/---
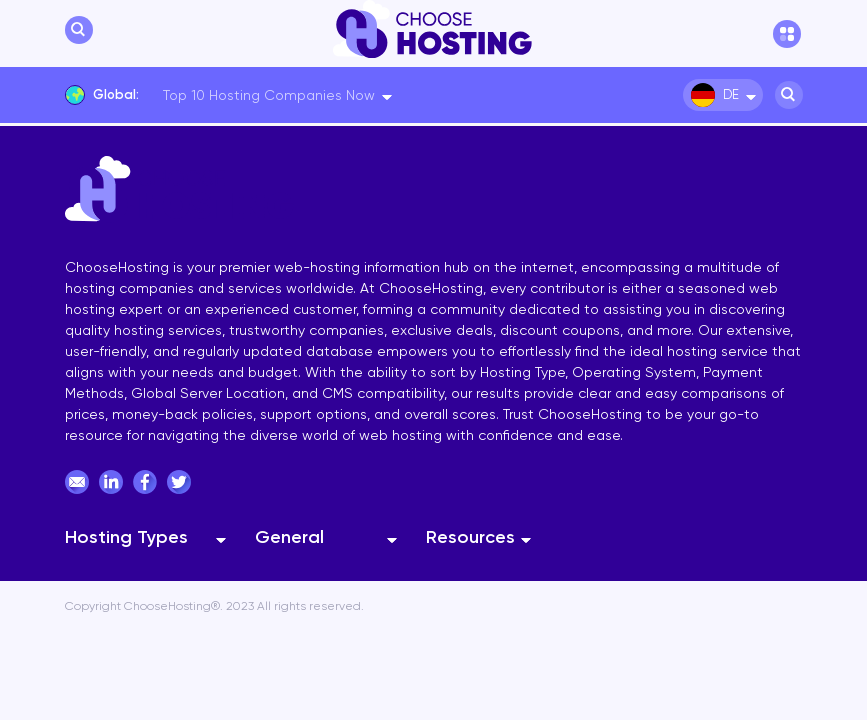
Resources (470, 537)
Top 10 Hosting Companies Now (269, 95)
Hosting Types (126, 537)
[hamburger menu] (788, 34)
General (289, 537)
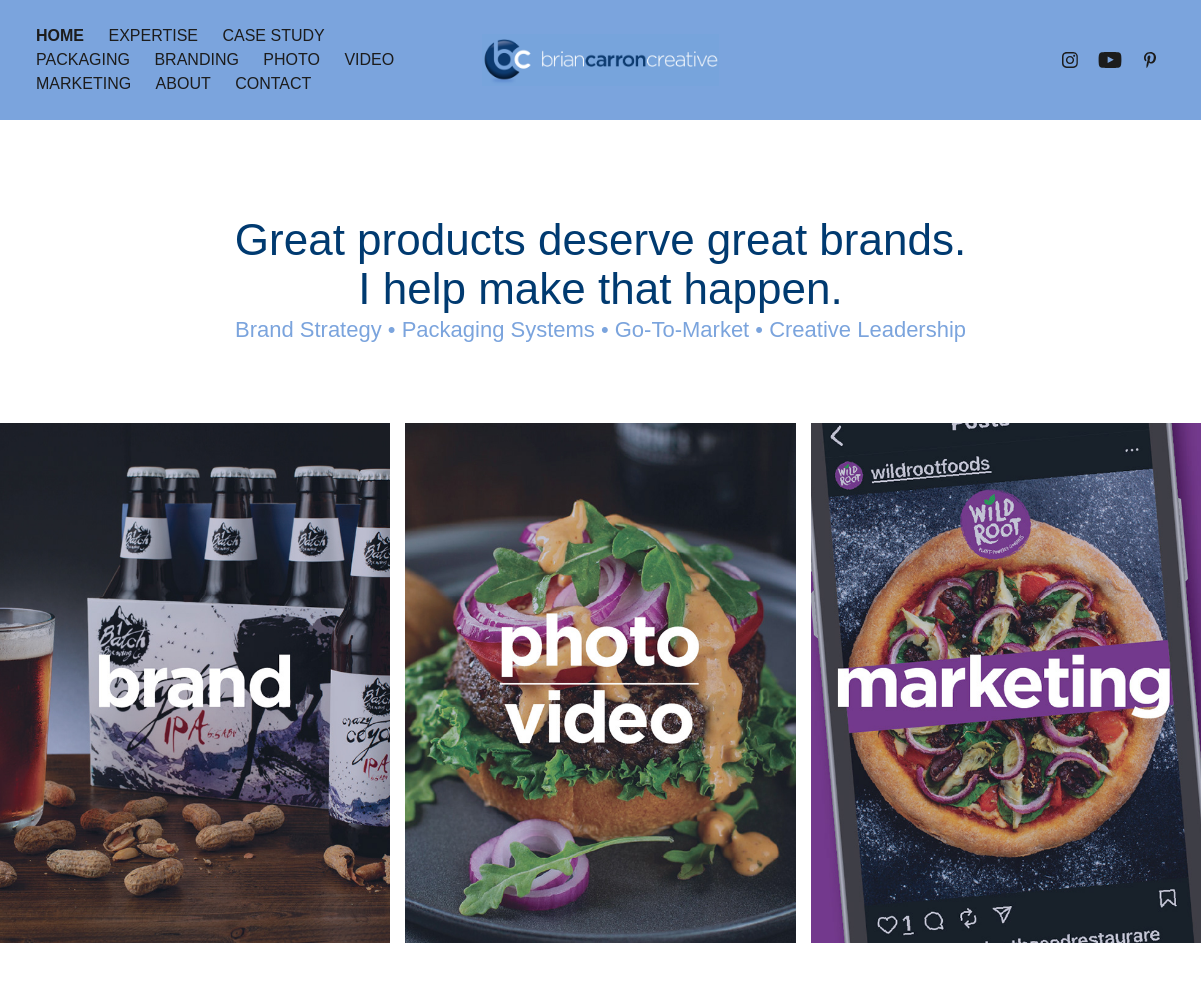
\---
◆ **PROBLEM DETAILS**:
Substitute "Server" for "Hosting" wherever it occurs in the listing above. Write out all the lines again, otherwise unchanged, and omit the pictures.

◆ **COMPLETED TASK**:
Resources (470, 537)
Top 10 Server Companies Now (269, 95)
Server Types (126, 537)
[hamburger menu] (788, 34)
General (289, 537)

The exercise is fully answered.